== To do ==
The answer must be only the lines below from the one holding "Click the download report icon" down to the one holding "Task: Cancel the", ends included, printed exactly; please omit all pictures.

== Given data ==
= = = =

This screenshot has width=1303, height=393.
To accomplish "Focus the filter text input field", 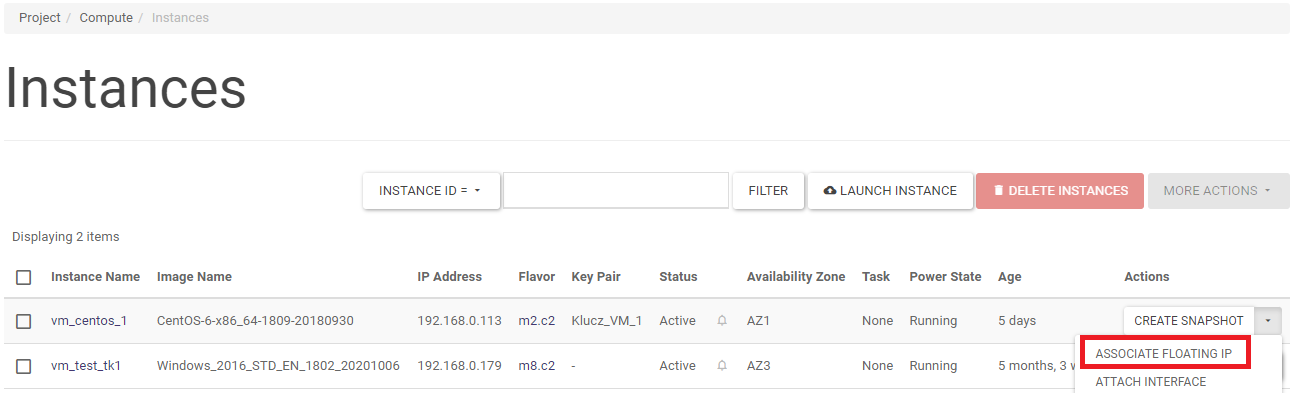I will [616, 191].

= = = =

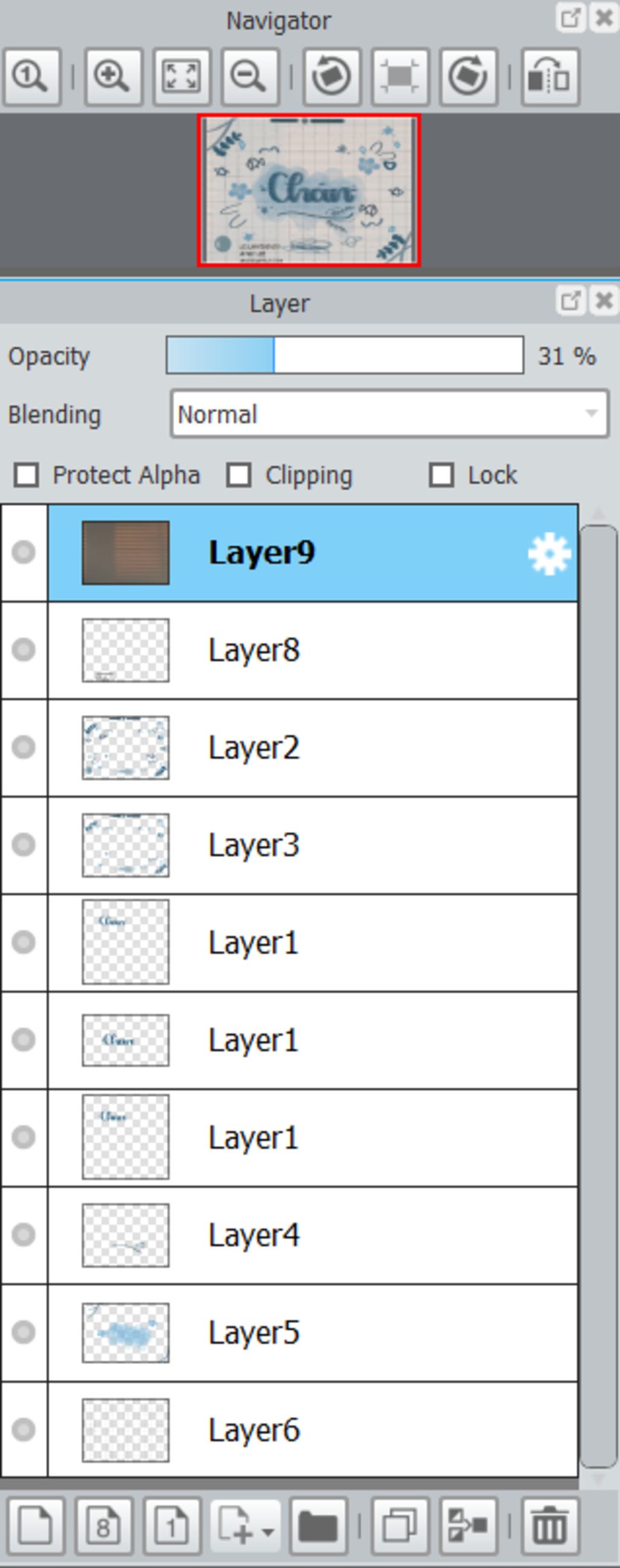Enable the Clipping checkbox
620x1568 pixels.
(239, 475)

= = = =

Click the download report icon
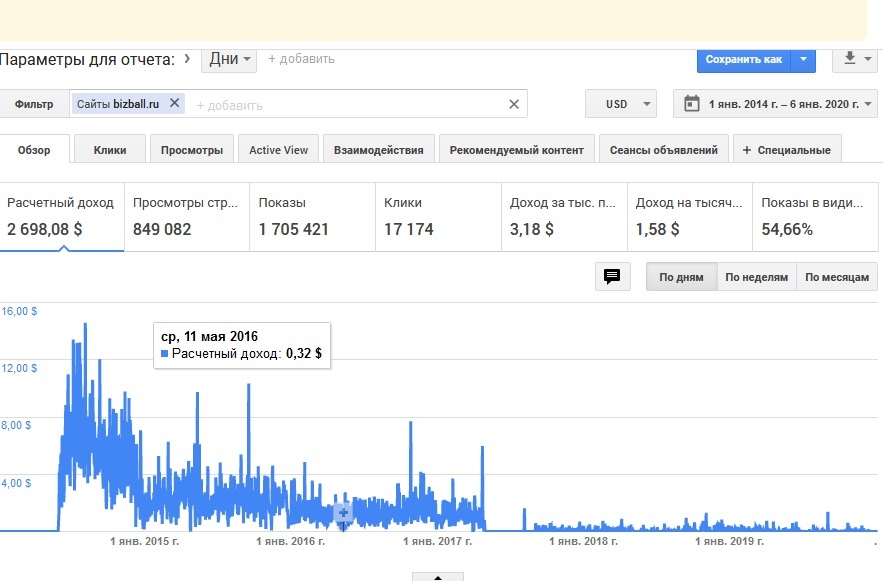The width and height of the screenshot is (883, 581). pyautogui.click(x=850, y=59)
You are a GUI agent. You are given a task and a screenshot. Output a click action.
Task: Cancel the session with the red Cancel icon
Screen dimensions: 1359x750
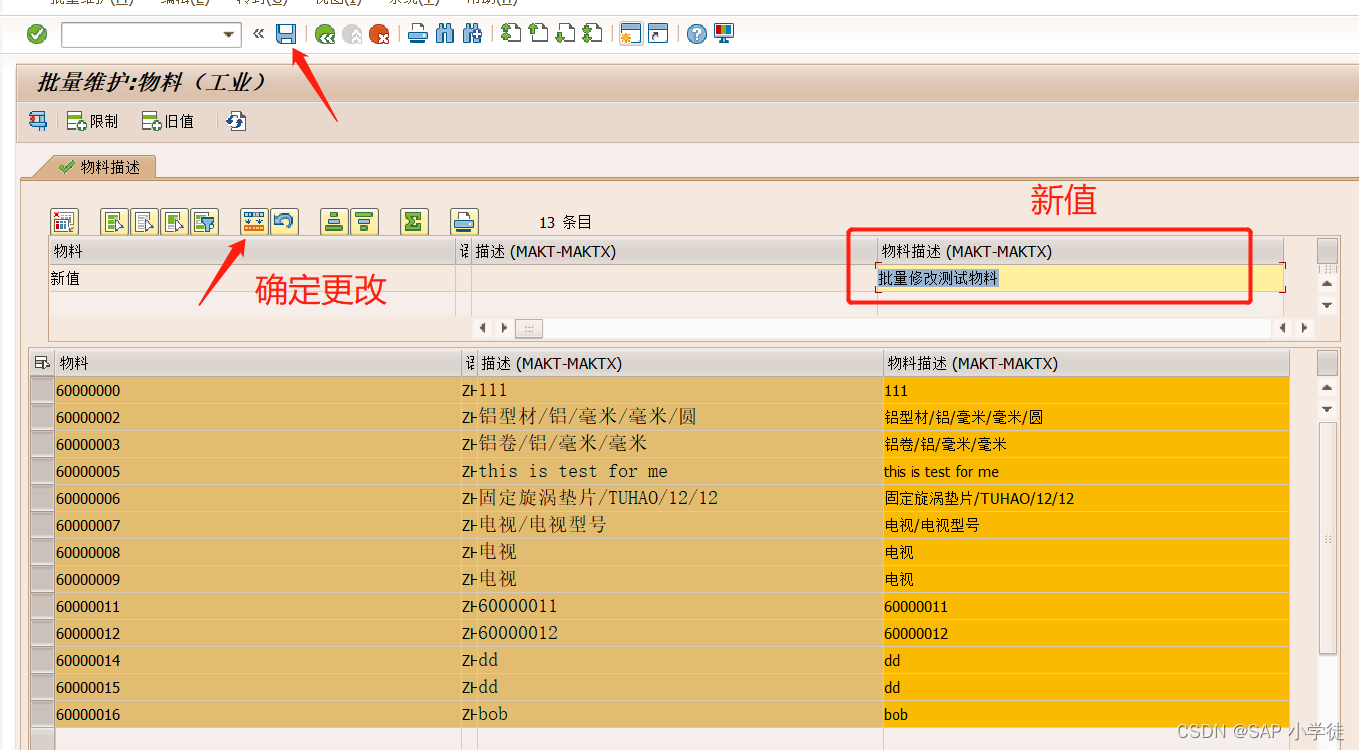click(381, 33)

= = = =

== Solution to this task ==
Click the download report icon
The width and height of the screenshot is (883, 581). pyautogui.click(x=850, y=59)
You are a GUI agent. You are given a task and a screenshot. Output a click action.
Task: Cancel the session with the red Cancel icon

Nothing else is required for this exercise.